**What this task involves**
Reproduce the material starting with the line containing "Retweet the John Bolton tweet" and continuing through the line containing "click(x=44, y=319)", substituting "timer icon" for "clock icon" and leaving everything else unchanged.

========================================================================

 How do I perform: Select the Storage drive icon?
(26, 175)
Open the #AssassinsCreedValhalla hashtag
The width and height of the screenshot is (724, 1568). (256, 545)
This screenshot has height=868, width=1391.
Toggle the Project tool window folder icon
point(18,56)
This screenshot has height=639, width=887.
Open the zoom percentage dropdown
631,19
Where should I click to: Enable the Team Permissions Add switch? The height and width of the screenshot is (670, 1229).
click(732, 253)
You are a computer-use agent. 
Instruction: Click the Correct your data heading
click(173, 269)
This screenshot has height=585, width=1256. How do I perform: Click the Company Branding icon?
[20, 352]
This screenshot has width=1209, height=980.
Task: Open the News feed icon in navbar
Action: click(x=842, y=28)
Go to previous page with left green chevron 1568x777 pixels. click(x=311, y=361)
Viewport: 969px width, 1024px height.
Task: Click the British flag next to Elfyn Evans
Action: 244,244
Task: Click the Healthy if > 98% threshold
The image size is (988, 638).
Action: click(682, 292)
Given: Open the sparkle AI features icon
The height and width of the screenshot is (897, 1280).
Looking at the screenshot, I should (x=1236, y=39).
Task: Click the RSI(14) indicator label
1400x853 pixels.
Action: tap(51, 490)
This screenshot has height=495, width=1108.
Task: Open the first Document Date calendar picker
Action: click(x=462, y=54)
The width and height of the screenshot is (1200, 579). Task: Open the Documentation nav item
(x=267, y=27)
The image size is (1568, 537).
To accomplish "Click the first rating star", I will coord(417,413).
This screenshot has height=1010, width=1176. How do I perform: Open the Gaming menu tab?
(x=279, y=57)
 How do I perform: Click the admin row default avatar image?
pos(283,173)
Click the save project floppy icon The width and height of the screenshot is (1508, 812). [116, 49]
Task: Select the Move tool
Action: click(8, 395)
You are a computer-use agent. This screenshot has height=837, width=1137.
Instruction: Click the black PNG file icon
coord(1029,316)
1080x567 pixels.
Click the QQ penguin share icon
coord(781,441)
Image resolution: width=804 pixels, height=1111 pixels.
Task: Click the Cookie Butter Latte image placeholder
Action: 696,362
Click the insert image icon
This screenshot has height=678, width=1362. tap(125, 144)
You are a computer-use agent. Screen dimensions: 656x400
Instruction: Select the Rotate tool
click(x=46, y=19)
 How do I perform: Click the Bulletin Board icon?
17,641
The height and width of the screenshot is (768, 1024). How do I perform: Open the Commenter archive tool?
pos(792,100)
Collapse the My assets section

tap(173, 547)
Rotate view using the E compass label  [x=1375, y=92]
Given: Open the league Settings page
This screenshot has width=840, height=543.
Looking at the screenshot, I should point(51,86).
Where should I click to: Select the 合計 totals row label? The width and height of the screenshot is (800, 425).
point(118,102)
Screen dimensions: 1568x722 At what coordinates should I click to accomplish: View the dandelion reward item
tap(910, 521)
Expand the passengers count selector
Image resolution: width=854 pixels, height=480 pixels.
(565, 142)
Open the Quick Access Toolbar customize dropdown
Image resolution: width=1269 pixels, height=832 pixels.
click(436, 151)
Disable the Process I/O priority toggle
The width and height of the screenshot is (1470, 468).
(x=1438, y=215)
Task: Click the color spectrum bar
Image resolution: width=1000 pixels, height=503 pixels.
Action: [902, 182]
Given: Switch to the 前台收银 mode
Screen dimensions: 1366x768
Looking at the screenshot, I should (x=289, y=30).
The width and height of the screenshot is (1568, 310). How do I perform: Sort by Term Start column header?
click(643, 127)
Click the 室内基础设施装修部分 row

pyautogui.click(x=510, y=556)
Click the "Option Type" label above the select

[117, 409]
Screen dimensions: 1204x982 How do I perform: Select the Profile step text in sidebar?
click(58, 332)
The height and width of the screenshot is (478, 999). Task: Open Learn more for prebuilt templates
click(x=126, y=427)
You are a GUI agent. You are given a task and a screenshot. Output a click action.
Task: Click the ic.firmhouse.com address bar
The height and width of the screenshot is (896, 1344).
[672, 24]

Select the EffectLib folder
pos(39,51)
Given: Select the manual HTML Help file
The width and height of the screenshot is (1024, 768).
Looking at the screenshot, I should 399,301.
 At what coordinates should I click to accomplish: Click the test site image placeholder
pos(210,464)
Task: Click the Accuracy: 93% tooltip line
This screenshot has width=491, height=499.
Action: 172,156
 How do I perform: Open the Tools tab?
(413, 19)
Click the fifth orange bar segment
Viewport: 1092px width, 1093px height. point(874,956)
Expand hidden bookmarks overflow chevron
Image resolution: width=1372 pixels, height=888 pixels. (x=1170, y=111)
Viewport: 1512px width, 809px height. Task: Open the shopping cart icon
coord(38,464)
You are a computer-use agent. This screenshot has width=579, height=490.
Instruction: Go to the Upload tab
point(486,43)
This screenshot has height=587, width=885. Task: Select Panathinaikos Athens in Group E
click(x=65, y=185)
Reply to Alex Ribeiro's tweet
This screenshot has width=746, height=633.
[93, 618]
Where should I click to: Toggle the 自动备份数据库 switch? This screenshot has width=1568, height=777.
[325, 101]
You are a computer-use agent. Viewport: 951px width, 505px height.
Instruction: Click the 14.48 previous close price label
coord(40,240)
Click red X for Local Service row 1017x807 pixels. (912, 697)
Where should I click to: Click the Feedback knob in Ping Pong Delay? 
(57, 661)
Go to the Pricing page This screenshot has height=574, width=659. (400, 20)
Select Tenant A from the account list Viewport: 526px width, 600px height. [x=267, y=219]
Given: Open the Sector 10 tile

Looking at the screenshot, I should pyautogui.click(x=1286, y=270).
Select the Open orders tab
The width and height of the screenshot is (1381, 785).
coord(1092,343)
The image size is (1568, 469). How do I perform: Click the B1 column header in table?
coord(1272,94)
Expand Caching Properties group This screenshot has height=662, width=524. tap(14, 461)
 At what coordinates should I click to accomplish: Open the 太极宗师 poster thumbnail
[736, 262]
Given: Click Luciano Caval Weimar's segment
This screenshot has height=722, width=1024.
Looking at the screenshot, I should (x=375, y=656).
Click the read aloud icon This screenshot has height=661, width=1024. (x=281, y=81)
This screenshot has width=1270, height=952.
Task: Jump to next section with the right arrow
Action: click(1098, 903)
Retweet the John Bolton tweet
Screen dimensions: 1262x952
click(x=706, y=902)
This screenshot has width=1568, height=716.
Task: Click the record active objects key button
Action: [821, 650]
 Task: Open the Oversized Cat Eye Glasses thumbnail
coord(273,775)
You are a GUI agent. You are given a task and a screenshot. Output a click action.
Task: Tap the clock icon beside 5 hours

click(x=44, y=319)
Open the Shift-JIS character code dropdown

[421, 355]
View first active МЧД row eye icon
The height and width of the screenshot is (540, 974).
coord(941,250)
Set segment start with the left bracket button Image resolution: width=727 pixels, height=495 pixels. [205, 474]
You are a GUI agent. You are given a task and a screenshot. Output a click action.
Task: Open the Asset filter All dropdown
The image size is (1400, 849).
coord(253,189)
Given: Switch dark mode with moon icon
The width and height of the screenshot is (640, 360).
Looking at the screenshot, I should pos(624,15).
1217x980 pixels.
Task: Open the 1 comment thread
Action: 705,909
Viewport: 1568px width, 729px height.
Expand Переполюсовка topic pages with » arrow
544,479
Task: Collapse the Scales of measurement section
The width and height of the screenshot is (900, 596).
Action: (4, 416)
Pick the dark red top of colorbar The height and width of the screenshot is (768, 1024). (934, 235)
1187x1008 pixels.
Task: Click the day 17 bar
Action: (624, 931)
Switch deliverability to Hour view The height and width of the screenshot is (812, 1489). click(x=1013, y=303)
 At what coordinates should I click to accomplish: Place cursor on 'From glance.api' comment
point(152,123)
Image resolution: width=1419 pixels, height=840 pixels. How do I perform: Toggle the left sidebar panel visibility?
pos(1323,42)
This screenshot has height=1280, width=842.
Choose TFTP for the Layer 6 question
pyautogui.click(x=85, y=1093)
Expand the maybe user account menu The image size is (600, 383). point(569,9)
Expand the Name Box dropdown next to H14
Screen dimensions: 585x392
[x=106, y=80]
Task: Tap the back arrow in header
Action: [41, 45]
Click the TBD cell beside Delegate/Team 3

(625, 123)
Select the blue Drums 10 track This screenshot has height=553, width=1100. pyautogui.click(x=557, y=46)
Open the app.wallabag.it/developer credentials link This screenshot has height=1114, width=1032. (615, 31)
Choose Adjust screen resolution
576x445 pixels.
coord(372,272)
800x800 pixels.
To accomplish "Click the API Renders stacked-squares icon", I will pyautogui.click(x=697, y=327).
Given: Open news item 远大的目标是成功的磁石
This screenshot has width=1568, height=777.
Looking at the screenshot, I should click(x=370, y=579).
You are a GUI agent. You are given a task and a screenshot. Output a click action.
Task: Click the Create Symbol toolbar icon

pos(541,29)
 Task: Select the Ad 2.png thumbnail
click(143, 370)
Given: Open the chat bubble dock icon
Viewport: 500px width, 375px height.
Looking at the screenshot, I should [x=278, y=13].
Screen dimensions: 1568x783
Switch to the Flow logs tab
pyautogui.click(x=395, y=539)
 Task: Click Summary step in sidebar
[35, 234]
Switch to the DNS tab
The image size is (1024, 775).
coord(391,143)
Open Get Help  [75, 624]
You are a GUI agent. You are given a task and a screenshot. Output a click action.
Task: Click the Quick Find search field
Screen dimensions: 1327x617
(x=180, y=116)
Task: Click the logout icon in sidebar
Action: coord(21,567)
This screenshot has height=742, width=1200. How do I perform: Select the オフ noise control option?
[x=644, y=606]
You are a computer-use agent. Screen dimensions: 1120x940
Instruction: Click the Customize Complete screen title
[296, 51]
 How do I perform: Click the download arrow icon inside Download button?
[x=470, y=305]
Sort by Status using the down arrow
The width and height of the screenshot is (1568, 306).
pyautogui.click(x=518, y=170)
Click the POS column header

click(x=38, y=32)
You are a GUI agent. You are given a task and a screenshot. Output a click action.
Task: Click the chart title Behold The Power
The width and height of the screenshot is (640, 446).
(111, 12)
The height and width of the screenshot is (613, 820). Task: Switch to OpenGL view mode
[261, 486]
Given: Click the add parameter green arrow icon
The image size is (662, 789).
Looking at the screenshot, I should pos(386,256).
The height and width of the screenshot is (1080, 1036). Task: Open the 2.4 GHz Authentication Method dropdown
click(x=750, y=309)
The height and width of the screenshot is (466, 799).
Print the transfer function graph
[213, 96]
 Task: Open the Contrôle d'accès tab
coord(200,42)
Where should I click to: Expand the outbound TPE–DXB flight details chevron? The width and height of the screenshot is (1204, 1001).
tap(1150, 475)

========================================================================

**Solution to the problem**
Retweet the John Bolton tweet
Screen dimensions: 1262x952
click(x=706, y=902)
This screenshot has width=1568, height=716.
Task: Click the record active objects key button
Action: [821, 650]
 Task: Open the Oversized Cat Eye Glasses thumbnail
coord(273,775)
You are a GUI agent. You are given a task and a screenshot. Output a click action.
Task: Tap the timer icon beside 5 hours

click(x=44, y=319)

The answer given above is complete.